● **Estratto della fonte**
========================================================================

A tutto questo si aggiunge un ulteriore problema ovvero la rimodulazione del Pnrr da parte del Governo. I tagli decisi hanno riguardato in misura maggiore la medicina di prossimità, contraddicendo quanto ci aveva insegnato la pandemia ovvero che una sanità ospedalocentrica non funziona, soprattutto per una regione con le caratteristiche orografiche e demografiche della Calabria. Il taglio si è tradotto in una diminuzione delle case di comunità che nel piano nazionale scendono da 1350 a 936, nel taglio degli ospedali di comunità che passano dai 400 previsti ai 304. Le Case di Comunità sono le nuove strutture socio-sanitarie che entreranno a fare parte del Servizio Sanitario Regionale e sono previste dalla legge di potenziamento per la presa in carico di pazienti affetti da patologie croniche.

========================================================================

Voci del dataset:

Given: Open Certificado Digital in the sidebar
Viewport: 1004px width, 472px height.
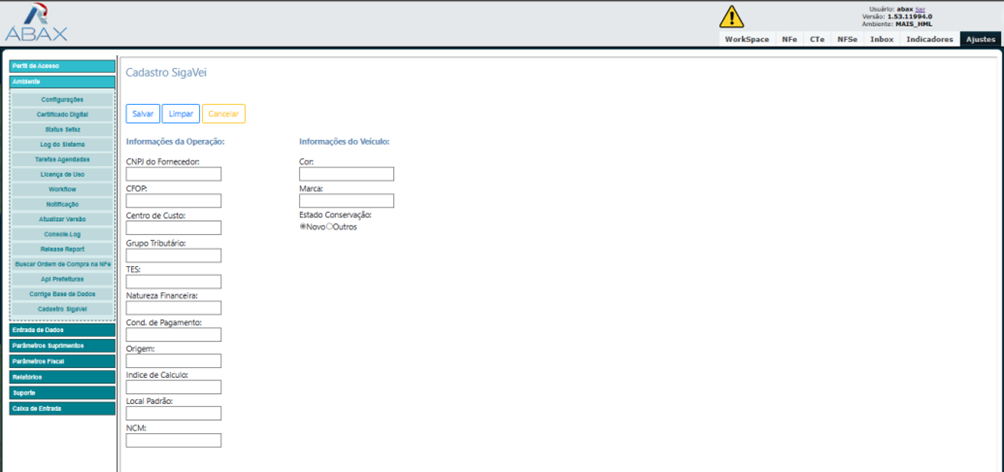Looking at the screenshot, I should click(x=63, y=115).
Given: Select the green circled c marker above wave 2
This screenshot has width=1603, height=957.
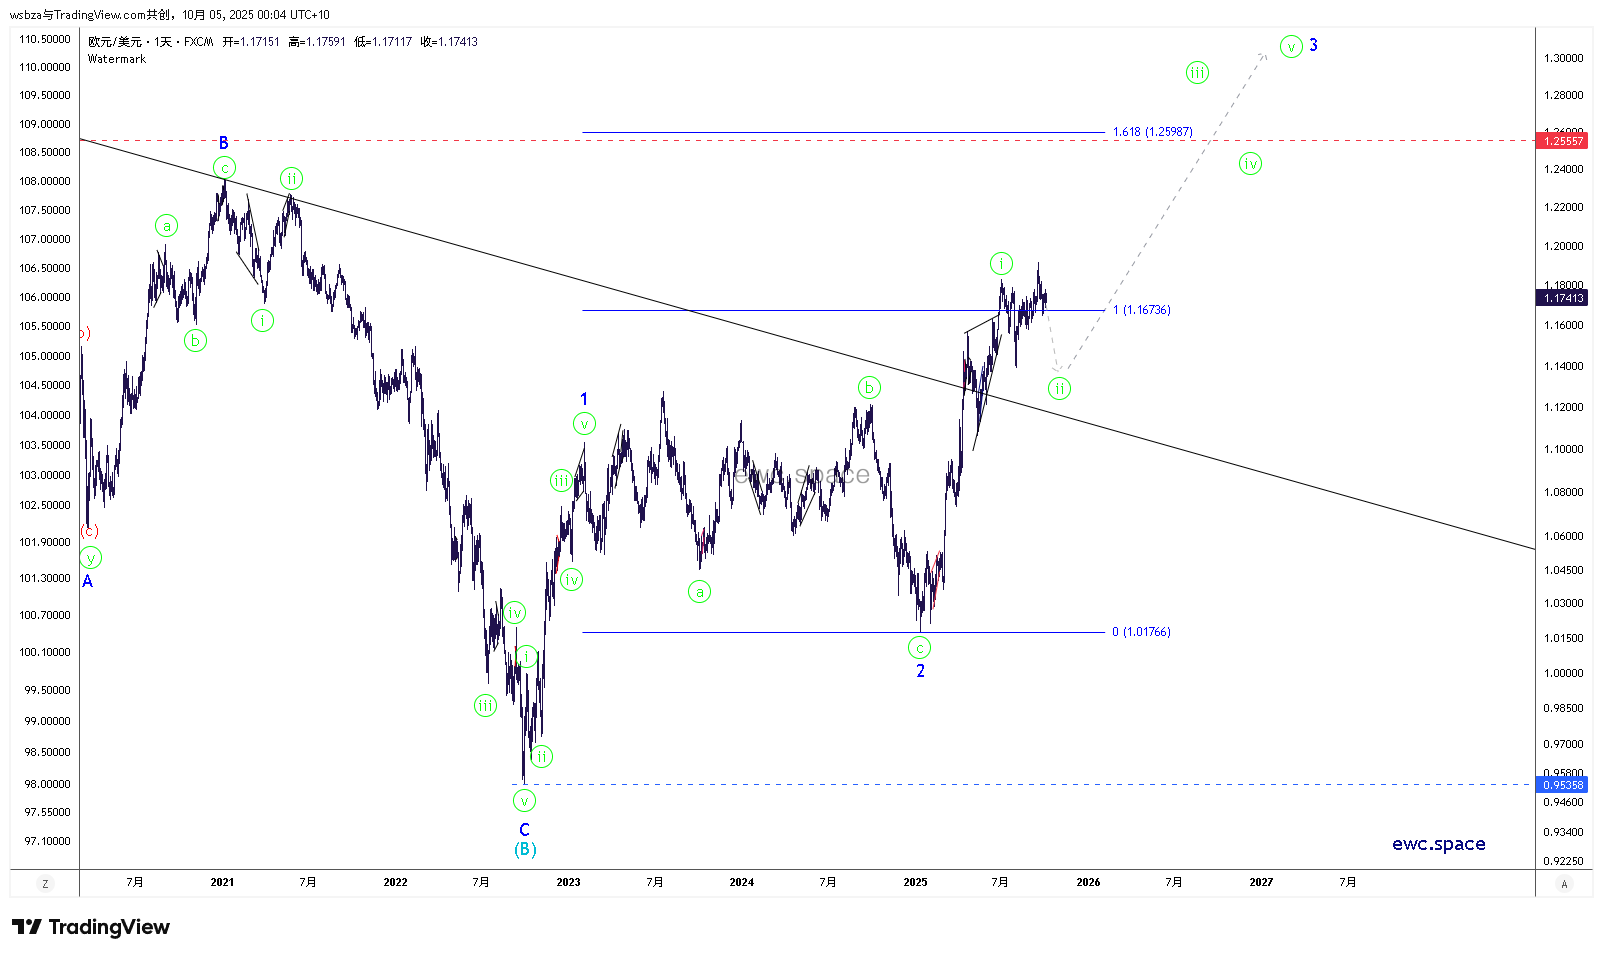Looking at the screenshot, I should pyautogui.click(x=920, y=648).
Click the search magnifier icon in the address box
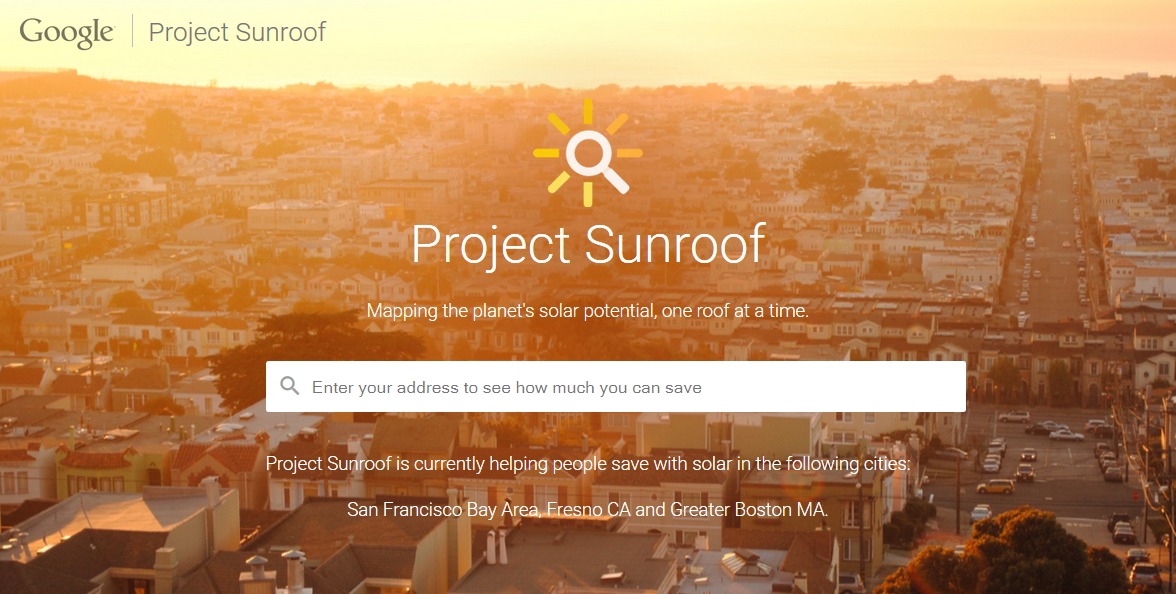 (290, 386)
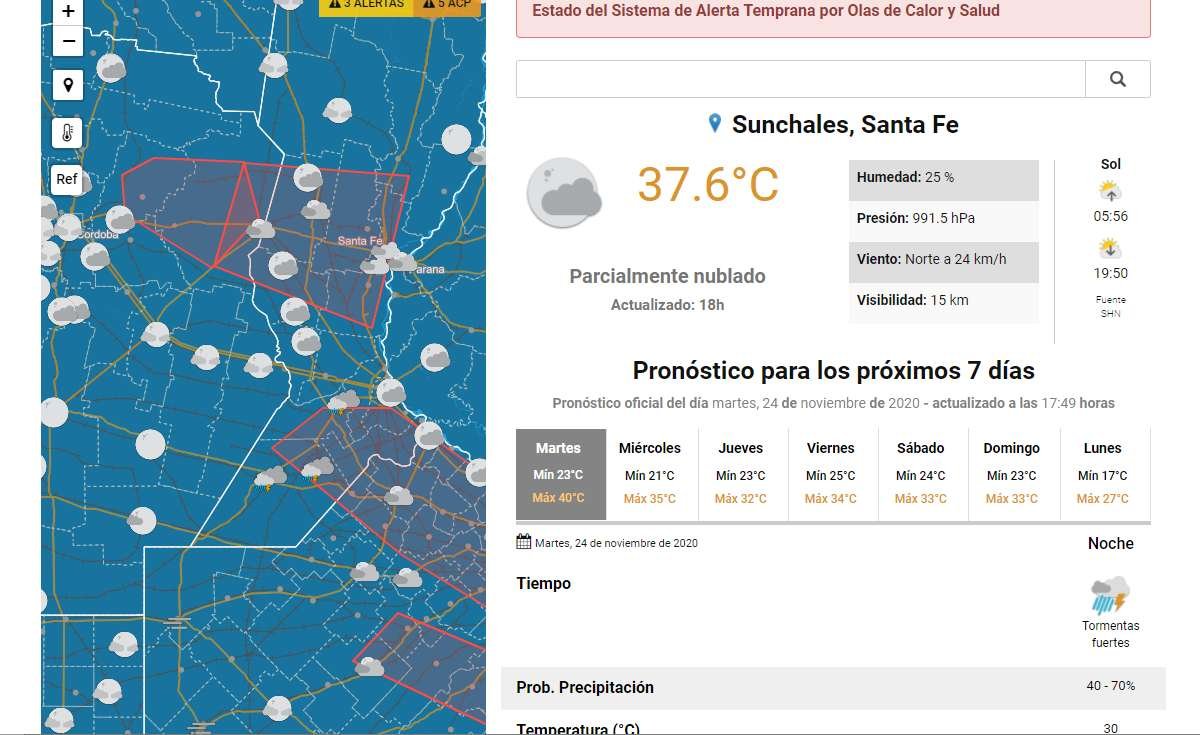This screenshot has width=1200, height=735.
Task: Select the Martes forecast tab
Action: coord(560,473)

========================================================================

● **Lavoro da svolgere**
Ricopia dall'estratto sui tagli al Pnrr il passo che comincia con "A tutto questo" e termina con "da patologie croniche.".

● **Compito svolto**
A tutto questo si aggiunge un ulteriore problema ovvero la rimodulazione del Pnrr da parte del Governo. I tagli decisi hanno riguardato in misura maggiore la medicina di prossimità, contraddicendo quanto ci aveva insegnato la pandemia ovvero che una sanità ospedalocentrica non funziona, soprattutto per una regione con le caratteristiche orografiche e demografiche della Calabria. Il taglio si è tradotto in una diminuzione delle case di comunità che nel piano nazionale scendono da 1350 a 936, nel taglio degli ospedali di comunità che passano dai 400 previsti ai 304. Le Case di Comunità sono le nuove strutture socio-sanitarie che entreranno a fare parte del Servizio Sanitario Regionale e sono previste dalla legge di potenziamento per la presa in carico di pazienti affetti da patologie croniche.